What can allies and others do to combat anti-Asian racism?

Combatting anti-Asian racism is a long and arduous battle. Physical and verbal violence against Asians have been happening ever since our arrival in this country over 200 years ago.

This is a good place in the interview to share a story about a fairly recent incident that occurred a week after my return to New York after living in the Philippines for eight years. I was walking down Riverside Park on the Upper West Side. And this young white woman looked me straight in the eyes and said, “Get the [expletive] out of here.” I was so stunned that I didn’t quite know what to say. Finally, I asked, “Well, where are you from? Is this necessary?”

I don’t know if this woman could ever be an ally. But I definitely don’t want to rule her out, either. Before this encounter, I’d never been afraid of walking around New York City. I’ve been racially slurred before, but this felt different. It felt like hatred. And that’s painful.

Combatting such behavior requires broadening our communities of allies through more integrated academic courses and workshops for all ages, steady support for Asian American culture and the arts, cultural immersion in diverse communities to engage with each other in non-didactic ways, and grassroots initiatives that embrace difference, not fear it. What I am suggesting is not new, hardly. Generations of Asian Americans, other marginalized peoples — kindred spirits — from all walks of life have been doing this hard work for decades. What I am suggesting is interlinking with a continuum that many people, including Asian Americans, do not even know exists.

Are there examples from what you’re involved in to counter anti-Asian racism that you think would help others?

Over the course of my life, I have come to understand how all of these histories that I’ve touched upon live within me as a storyteller, image maker and educator.
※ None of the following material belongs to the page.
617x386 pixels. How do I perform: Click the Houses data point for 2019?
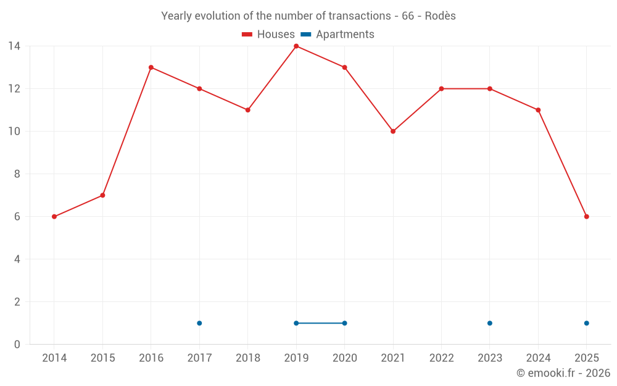[x=296, y=46]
Perhaps this is one of the main reasons why, in my own humble way, I have dedicated my life to combatting all forms of prejudices and injustices.
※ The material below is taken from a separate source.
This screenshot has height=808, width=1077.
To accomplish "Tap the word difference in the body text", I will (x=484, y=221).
Besides my visual and media art practice, curatorial and multidisciplinary cross-cultural exchange projects that I produce, I try to interact with as many everyday people as much possible as a deracializing gesture. I smile and say hello to total strangers, ask them how their day went, or help them in some small way if they need it. I also worked in the nonprofit cultural sector with organizations whose mandate it is to produce projects that promote Asian American visibility.

I have been teaching Asian American Studies in this country for 22 years. I was first asked to teach an Asian American Studies course at Hunter College in 1993. Simultaneously, I was starting to get recognition for my film and video work. Coming out of a conceptual art school and being a practicing artist, I had no idea what Asian American Studies was. The professor who hired me at Hunter told me “just teach about your life.” I am simplifying things, but my passion for teaching really grew out of these early encounters with largely Asian American youth.

In my classes over the years and now at Princeton, I’ve brought in a variety of guest speakers — some who were part of the early movement when they were the same age as the students are now. I invited these specific artists, filmmakers, writers and educators because I knew their “talk-story” interactions would be inspiring on multiple levels. Countering anti-Asian racism is all about creating openings — spaces in which we use our skill sets, tools, life experiences to build these bridges between and across our histories, cultures and young people. That’s how we can participate in shaping a more just future.